Bud is just a regular Joe that no one would’ve noticed if he hadn’t stumbled onto this opportunity to get in the good graces of several executives. Unfortunately, the whole thing is pretty inconvenient for him as he’s forced to avoid his home by staying late at the office, and accommodate even the most unreasonable requests for “a room” in order to appease these powerful men and secure a promotion. Of course, being 1960, nothing is really said about the husbands regularly cheating on their wives — until a secretary outs one of the men to his wife. Fran is a very charming girl and most likeable elevator operator in the building; but while most of the men just want to get her in bed, Bud wants something more permanent. Unfortunately, she’s stuck in a less-than-ideal situation that takes its toll on everyone involved, including Bud.

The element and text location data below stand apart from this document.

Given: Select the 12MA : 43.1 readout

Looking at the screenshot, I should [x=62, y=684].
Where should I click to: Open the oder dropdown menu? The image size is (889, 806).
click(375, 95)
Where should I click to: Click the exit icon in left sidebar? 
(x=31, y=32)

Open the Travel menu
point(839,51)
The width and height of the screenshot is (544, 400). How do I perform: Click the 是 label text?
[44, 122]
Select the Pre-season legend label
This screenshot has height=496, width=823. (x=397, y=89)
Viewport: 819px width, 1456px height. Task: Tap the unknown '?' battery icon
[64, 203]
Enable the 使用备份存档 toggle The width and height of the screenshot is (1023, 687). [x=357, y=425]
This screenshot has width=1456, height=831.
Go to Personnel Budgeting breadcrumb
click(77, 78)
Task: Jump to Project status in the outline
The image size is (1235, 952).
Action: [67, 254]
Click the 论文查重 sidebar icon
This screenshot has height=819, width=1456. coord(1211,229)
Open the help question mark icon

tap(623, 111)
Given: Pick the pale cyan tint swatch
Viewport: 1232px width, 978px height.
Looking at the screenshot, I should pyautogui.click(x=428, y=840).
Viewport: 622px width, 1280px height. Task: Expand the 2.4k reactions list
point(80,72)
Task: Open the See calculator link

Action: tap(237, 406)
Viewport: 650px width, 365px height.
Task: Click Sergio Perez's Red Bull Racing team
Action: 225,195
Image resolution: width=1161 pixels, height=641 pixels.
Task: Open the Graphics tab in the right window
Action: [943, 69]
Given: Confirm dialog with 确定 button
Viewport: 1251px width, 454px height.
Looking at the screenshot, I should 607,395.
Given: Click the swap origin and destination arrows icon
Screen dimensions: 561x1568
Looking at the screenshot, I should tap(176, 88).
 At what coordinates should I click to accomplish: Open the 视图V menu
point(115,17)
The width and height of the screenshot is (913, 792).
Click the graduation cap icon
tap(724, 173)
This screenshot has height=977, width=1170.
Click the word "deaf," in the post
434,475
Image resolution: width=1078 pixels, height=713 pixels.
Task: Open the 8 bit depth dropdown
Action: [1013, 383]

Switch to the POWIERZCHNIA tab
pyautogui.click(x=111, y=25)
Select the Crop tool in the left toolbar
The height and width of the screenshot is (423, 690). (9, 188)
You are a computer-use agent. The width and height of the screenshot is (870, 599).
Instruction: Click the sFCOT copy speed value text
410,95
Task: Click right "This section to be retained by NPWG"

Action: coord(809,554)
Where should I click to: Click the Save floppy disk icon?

Special features include: commentary by film producer and historian Bruce Block; select scene commentary by film historian Philip Kemp; “The Flawed Couple,” a new video essay by filmmaker David Cairns on the collaborations between Billy Wilder and Jack Lemmon; “Billy Wilder ABC,” an overview by David Cairns on the life and career of the filmmaker; “Inside the Apartment”; “Magic Time: The Art of Jack Lemmon”; original screenplay by Billy Wilder and I.A.L. Diamond; theatrical trailer; special collector's packaging featuring newly commissioned artwork by Ignatius Fitzpatrick; and collector's 150-page hardcover book featuring new writing by Neil Sinyard, Kat Ellinger, Travis Crawford and Heather Hyche, illustrated with rare stills and behind-the-scenes imagery. (Arrow Academy)
Blade Runner 2049 (Blu-ray 3D, Blu-ray & Digital copy) (4K Ultra HD, Blu-ray & Digital copy)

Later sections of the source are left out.